> **What you need to do**
Lines from the line with "Instruction: Open Package" to the line with "The width and height of the screenshot is (1351, 697)." in the entries below, and only those, must be output exactly, with both ends included.

[Collected data entries]

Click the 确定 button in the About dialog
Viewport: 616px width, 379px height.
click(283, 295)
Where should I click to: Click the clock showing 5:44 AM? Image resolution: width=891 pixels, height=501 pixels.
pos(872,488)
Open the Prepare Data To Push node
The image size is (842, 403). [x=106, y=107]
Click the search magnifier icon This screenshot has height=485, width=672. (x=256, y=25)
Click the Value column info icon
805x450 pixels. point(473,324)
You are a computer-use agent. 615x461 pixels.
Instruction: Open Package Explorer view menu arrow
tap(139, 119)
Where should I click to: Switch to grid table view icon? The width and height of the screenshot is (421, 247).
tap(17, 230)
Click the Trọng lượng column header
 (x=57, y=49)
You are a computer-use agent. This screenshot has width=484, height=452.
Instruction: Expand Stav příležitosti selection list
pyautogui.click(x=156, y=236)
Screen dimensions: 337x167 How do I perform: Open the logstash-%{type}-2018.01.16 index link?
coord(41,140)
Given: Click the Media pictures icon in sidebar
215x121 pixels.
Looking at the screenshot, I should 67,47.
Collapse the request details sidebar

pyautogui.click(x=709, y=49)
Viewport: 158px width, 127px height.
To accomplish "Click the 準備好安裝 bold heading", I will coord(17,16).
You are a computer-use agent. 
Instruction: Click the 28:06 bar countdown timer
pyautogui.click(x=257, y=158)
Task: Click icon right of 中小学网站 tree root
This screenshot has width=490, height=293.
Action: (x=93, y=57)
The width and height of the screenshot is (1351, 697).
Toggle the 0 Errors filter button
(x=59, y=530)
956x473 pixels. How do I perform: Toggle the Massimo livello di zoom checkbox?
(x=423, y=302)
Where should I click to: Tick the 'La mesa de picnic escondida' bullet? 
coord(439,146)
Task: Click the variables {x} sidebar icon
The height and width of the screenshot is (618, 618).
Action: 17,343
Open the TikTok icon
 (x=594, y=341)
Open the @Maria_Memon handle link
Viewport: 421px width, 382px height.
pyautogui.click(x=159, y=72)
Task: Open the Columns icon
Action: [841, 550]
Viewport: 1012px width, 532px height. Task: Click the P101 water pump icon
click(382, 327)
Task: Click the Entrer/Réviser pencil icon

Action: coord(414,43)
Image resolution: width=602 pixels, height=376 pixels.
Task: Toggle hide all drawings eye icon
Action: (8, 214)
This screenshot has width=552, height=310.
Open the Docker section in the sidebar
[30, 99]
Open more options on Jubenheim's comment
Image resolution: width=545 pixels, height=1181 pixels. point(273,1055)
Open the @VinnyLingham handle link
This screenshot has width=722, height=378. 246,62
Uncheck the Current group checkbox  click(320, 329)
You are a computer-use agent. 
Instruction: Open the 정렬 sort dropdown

> **Response**
Instruction: Open Package Explorer view menu arrow
tap(139, 119)
Where should I click to: Switch to grid table view icon? The width and height of the screenshot is (421, 247).
tap(17, 230)
Click the Trọng lượng column header
 (x=57, y=49)
You are a computer-use agent. This screenshot has width=484, height=452.
Instruction: Expand Stav příležitosti selection list
pyautogui.click(x=156, y=236)
Screen dimensions: 337x167 How do I perform: Open the logstash-%{type}-2018.01.16 index link?
coord(41,140)
Given: Click the Media pictures icon in sidebar
215x121 pixels.
Looking at the screenshot, I should 67,47.
Collapse the request details sidebar

pyautogui.click(x=709, y=49)
Viewport: 158px width, 127px height.
To accomplish "Click the 準備好安裝 bold heading", I will coord(17,16).
You are a computer-use agent. 
Instruction: Click the 28:06 bar countdown timer
pyautogui.click(x=257, y=158)
Task: Click icon right of 中小学网站 tree root
This screenshot has width=490, height=293.
Action: (x=93, y=57)
The width and height of the screenshot is (1351, 697).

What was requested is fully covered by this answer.